Тем временем на плато, к юго-западу от центра города, развернулись ожесточенные бои с частями СОР (Севастопольского оборонительного района), которые продолжали отчаянное сопротивление. Но оказалось, что наш командующий все рассчитал правильно. Наша внезапная атака позволила вклиниться между двумя мощными линиями обороны. Восточная, уходившая к югу вдоль форта Инкерман, была прорвана. Главной идеей нашего штаба стала атака в самое сердце широкого фланга, и это действие сломило сопротивление противника. Неприятель впервые дрогнул. Гарнизон стал сдаваться в плен. На второй день после десанта оружие сложили шестьсот человек, что для противника являлось эквивалентом двух или трех батальонов. Сопротивление русских на восточной и южной окраине города прекратилось. В порыве энтузиазма и без всякого приказа наши солдаты бросились вперед и 30 июня водрузили над цитаделью флаг германской армии.
Борьба за Севастополь завершилась[41]. Цель, стоявшая перед нами с 7 июня и имевшая почти магическое значение, была достигнута, и все мы, кто сражались там, вздохнули с облегчением. Задача, на протяжении долгих дней казавшаяся нам почти невыполнимой, была выполнена.
В этой грандиозной битве участвовали солдаты из всех уголков нашей родины. У нас был лучший и самый мудрый командующий, которому мы полностью верили и к которому относились с глубочайшим почтением. Этого человека знал каждый боец. Он отлично понимал трудности солдатской жизни и лично старался облегчить их. Хотя фон Манштейн не искал популярности у рядовых, каждому было известно о его высокогуманном отношении как к собственным солдатам, так и к солдатам противника и к мирному населению[42]. Возможно, никогда армия так не радовалась повышению своего командующего, как наша, когда генерал фон Манштейн был в день взятия Севастополя произведен в фельдмаршалы. И я могу добавить, не опасаясь впасть в преувеличение, что каждый солдат чувствовал, это повышение – награда и для него.

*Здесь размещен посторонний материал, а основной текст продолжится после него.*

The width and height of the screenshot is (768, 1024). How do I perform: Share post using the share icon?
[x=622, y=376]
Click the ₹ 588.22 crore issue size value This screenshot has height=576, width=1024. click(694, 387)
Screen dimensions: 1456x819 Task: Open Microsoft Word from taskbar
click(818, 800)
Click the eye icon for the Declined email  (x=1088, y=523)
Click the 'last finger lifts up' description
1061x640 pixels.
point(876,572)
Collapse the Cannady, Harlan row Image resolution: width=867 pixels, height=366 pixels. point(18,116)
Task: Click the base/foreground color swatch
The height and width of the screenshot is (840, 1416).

В осаде участвовало значительное количество немецких и румынских дивизий, проявивших великую доблесть в боях с сильным противником; пусть мой рассказ станет эпосом во славу этих героев!
Два дня спустя после взятия крепости я был вызван к командующему и вскоре, вместе с начальником штаба фон Манштейна, вылетел на самолете в Берлин. Через несколько часов по прибытии туда я был на радио и рассказывал родине о подвигах наших солдат. Вылетая из Симферополя, я не знал, что мне предстоит делать в Берлине. Занимая место перед микрофоном, я все еще полностью находился под впечатлением событий последних недель, поэтому мой рассказ вызвал широкие отклики. Я получил бесчисленное множество писем из всех слоев общества, от матерей, отцов и невест наших солдат, сражавшихся на Восточном фронте. В них выражалось общее удовлетворение оттого, что наконец-то они услышали человека, говорившего так, как говорили побывавшие на Восточном фронте, чьи рассказы отличались от официальной пропаганды.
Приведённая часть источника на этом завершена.